Hawk (the hero) is your cookie cutter, dime-store tough dude. He’s back from
the first game for more freedom-fighting action. Ask me if I care. Lacking anything
that can be called real characterization, Hawk serves no other purpose thanto
be a set of legs kicking at the steady waves of thugs. He also has fists to blow
up insolent office chairs (everything you punch explodes!), and a small arsenal
of weapons to shoot things. Yes, those are the breadth of his attacks. Limited
would be an understatement.
The game opens up with a little background information. Seems like the Knackamiche
Corporation has some sort of evil plan underway. What’s the plan? It’s irrelevant
– the game doesn’t even seem to care. Genetics and human cloning bent to nefarious
deeds, no doubt. After that, you get to see Hawk pumped full of strength enhancing
drugs. Gee whiz, didn’t mommy say steroids were bad?

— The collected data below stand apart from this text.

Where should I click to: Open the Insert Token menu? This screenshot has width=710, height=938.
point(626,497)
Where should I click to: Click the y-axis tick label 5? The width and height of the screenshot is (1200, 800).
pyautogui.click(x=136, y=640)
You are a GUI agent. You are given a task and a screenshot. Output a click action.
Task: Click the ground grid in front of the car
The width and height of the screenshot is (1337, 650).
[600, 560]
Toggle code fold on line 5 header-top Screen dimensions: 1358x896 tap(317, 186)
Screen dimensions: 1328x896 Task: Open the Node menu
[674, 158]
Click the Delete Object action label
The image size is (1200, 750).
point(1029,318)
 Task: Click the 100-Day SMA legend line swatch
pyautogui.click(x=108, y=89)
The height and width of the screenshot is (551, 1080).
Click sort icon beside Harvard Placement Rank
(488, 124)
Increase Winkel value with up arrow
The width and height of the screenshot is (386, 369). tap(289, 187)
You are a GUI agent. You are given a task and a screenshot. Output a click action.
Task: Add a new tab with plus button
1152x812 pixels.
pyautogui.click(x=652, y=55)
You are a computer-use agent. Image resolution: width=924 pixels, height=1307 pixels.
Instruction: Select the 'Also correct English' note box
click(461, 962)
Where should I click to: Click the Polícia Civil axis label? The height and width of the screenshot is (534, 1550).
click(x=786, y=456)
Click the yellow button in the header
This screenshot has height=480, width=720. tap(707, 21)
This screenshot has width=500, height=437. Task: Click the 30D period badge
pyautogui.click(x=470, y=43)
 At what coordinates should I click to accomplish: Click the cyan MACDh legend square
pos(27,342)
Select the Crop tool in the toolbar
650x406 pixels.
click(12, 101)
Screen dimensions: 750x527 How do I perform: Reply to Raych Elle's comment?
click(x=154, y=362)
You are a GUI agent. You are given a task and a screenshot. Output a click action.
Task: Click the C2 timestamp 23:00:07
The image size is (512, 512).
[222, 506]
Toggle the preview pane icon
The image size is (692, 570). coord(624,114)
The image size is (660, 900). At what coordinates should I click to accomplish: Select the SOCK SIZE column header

With the camera behind you like in the Tomb Raider series, you plod
Hawk around the straightforward progression of rooms and doorways. With very little
exploration, you are essentially pointed from one place to the next. In each room
you must push a huge boulder up a hill… err.. I mean, you are damned to kill
all your opponents before you can proceed. After the last one is felled, a key
card is left; use the key card to open the next room and repeat, repeat, repeat
is also a failed attempt to use changing objectives. Let’s say you were a real
spy sent on a covert operation; the details and goals of your mission can change
as you progress. Metal Gear Solid
had a certain subtlety that created the feel of infiltration, coupled with changing
objectives. In comparison, Fighting Force 2 is the proverbial bull in the
china shop. Even when objectives do change, you are still led by the hand to the
next task, and that task is always to just beat up some more guys.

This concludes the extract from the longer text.